◆ **Directions**
Copy out the text lines of the items below word for word, omitting the pictures.

◆ **Excerpted records**

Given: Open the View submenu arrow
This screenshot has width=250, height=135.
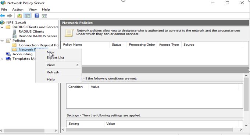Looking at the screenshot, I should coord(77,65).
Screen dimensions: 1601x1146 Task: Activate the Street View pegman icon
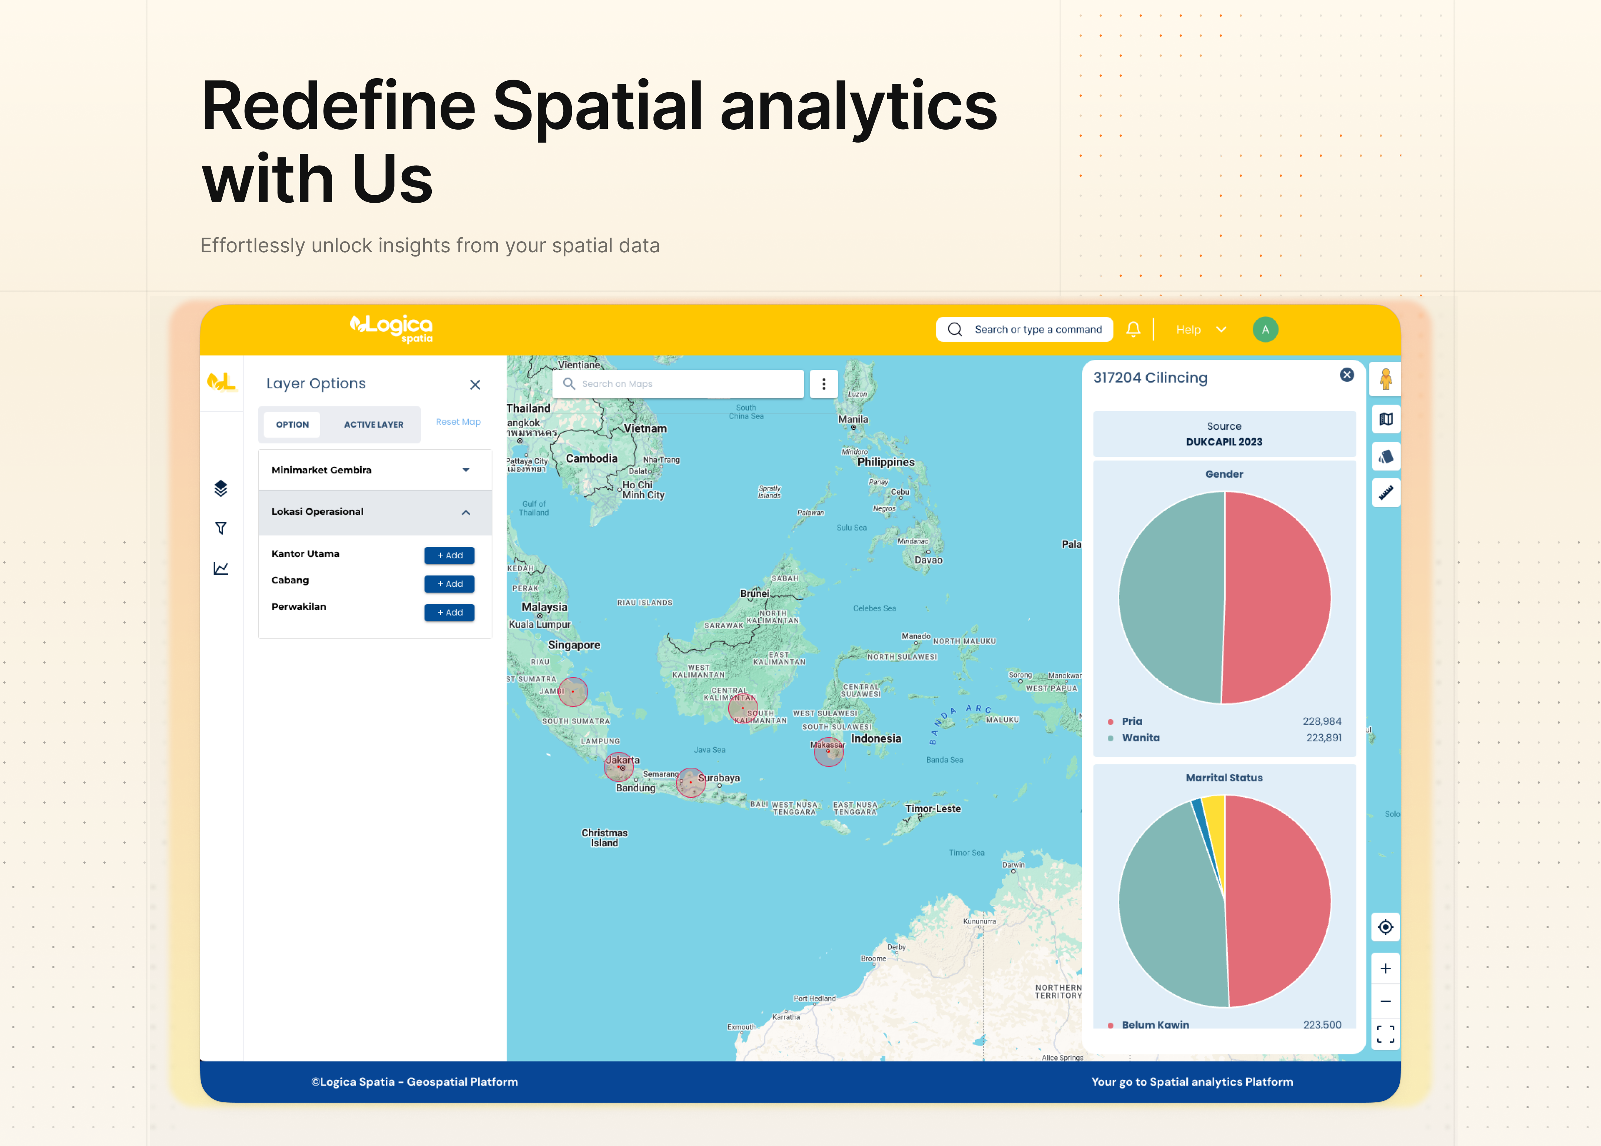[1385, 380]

◆ **Complete response**
Given: Open the View submenu arrow
This screenshot has width=250, height=135.
Looking at the screenshot, I should coord(77,65).
Screen dimensions: 1601x1146 Task: Activate the Street View pegman icon
[1385, 380]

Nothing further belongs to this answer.